In the wake of the Jyllands-Posten Muhammad cartoons controversy, a group of 12 writers signed a statement in the French weekly satirical newspaper Charlie Hebdo in March 2006, warning against the use of the term Islamophobia to prevent criticism of “Islamic totalitarianism.” The novelist Salman Rushdie was among these signatories.[12] These views are shared by Dutch law professor Afshin Ellian[56]. Critics cite the case of British journalist Polly Toynbee, who was nominated in May 2003 for the title of “Most Islamophobic Media Personality of the Year” at the ‘Annual Islamophobia Awards’ overseen by the Islamic Human Rights Commission, for claiming that Islam “… imposes harsh regimes that deny the most basic human rights.”[57]

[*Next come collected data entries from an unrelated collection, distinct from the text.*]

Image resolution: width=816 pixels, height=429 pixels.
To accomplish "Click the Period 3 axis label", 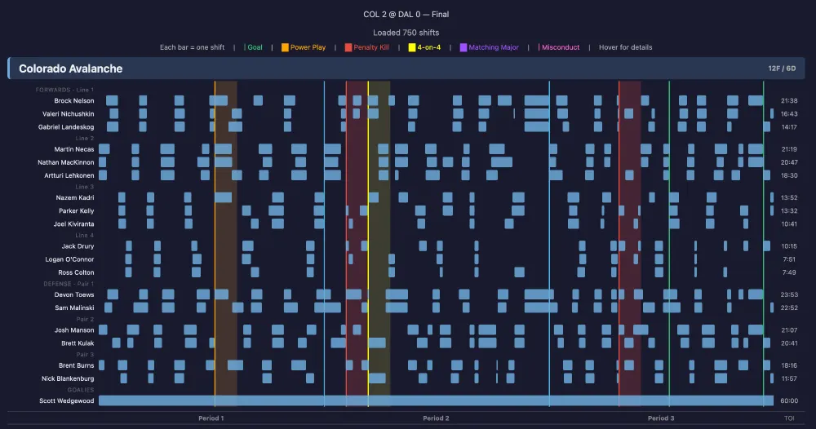I will coord(661,418).
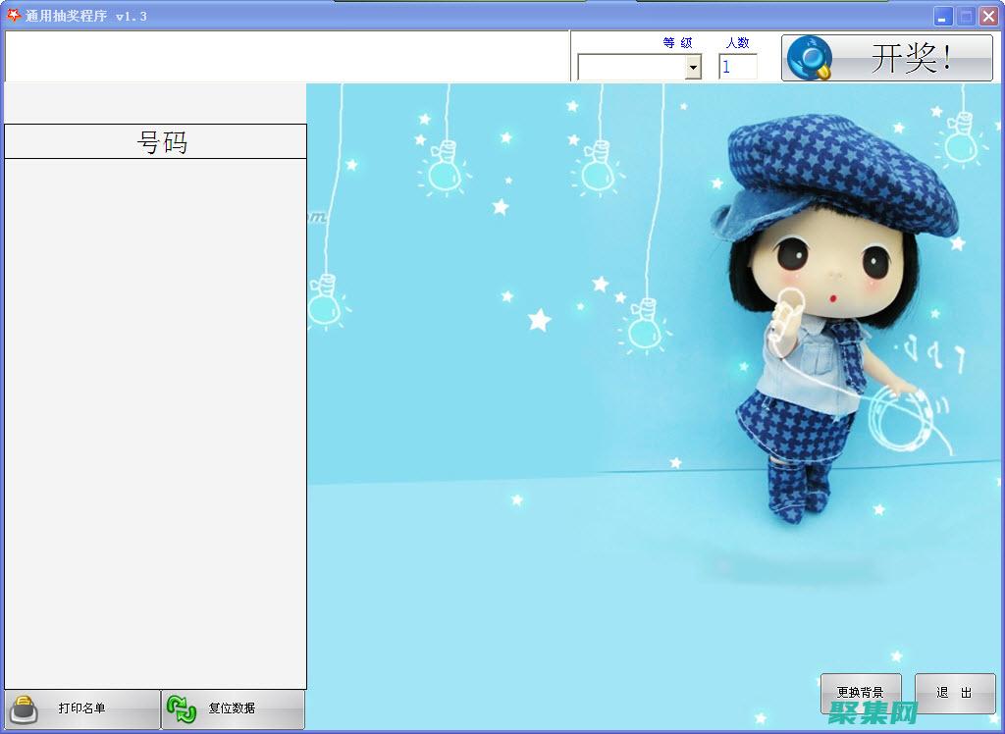The height and width of the screenshot is (734, 1005).
Task: Click the 打印名单 button text
Action: click(x=81, y=708)
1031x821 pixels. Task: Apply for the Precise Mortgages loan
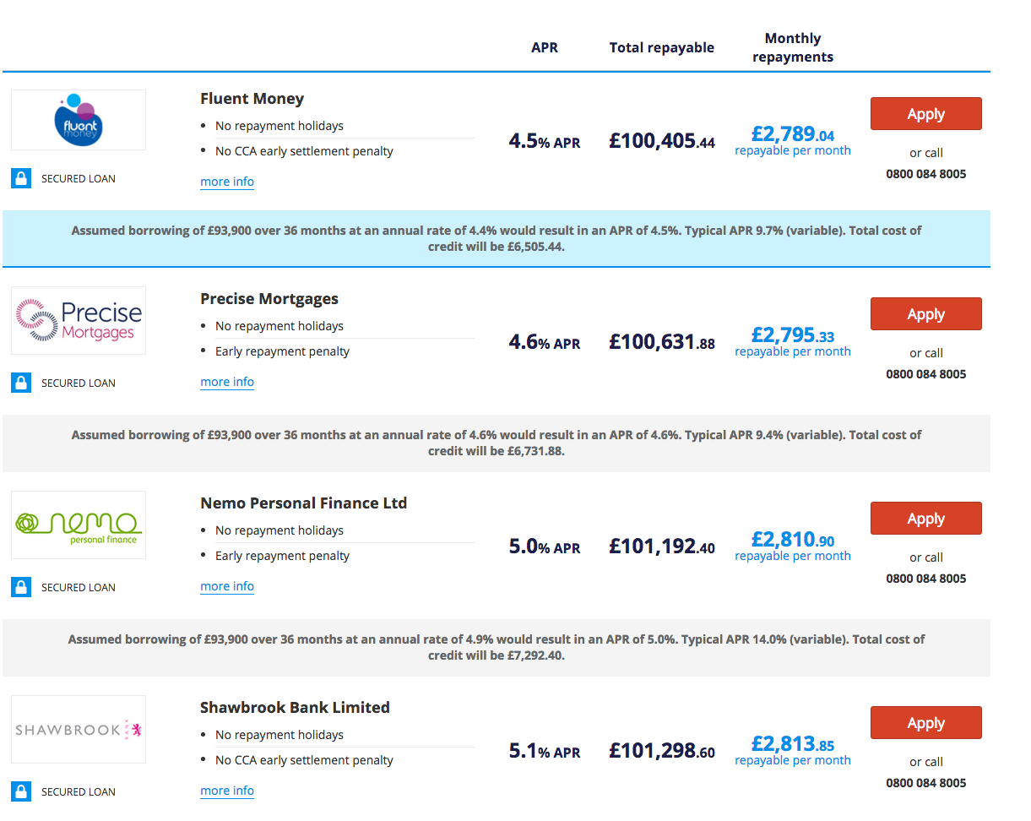tap(925, 314)
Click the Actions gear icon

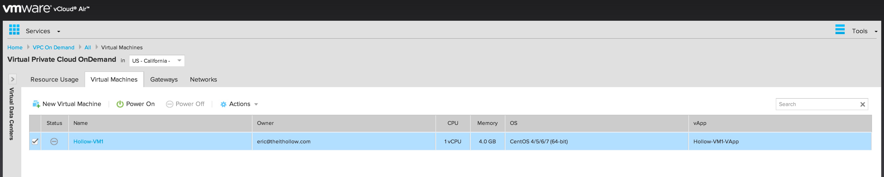pyautogui.click(x=223, y=104)
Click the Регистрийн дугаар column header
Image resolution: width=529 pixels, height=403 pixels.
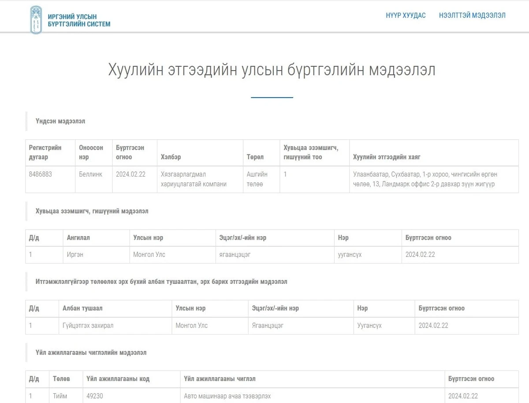coord(45,152)
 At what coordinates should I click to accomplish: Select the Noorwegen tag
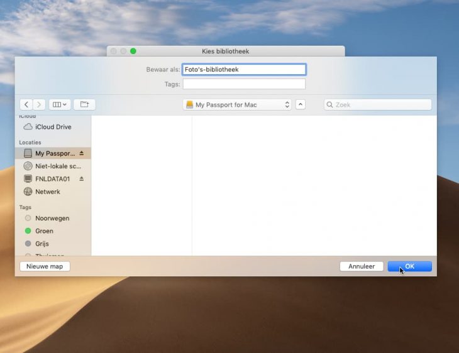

Johann Hari of The Independent has criticized the use of the term by organizations like Islamophobia Watch, arguing that liberal Muslims interested in reform are left unsupported because people fear being accused of Islamophobia.[58] Writing in the New Humanist, philosopher Piers Benn suggests that people who fear the rise of Islamophobia foster an environment “not intellectually or morally healthy”, to the point that what he calls “Islamophobia-phobia” can undermine “critical scrutiny of Islam as somehow impolite, or ignorant of the religion’s true nature.”[59] The New Criterion editor Roger Kimball argues that the word “Islamophobia” is a misnomer. “A phobia describes an irrational fear, and it is axiomatic that fearing the effects of radical Islam is not irrational, but on the contrary very well-founded indeed, so that if you want to speak of a legitimate phobia… …we should speak instead of Islamophobia-phobia, the fear of and revulsion towards Islamophobia.”[60]

In 2006 the Organisation of the Islamic Conference (OIC) set up an observatory on Islamophobia which will monitor and document activities perceived as Islamophobic around the world.[61]

50,000 people signed a petition urging French President Jacques Chirac to “consider Islamophobia as a new form of racism, punishable by law. The statement reads that the publishing of insulting cartoons of Muhammad by the French press hurt and offended the feelings of French- Muslims.”[64]

In Tower Hamlets, a densely populated area in London with a large Muslim community, a crime reporting scheme called “Islamophobia – Don’t Suffer in Silence” has been set up which police hope will raise awareness of Islamophobia and help them to understand the extent of the alleged problem.[65]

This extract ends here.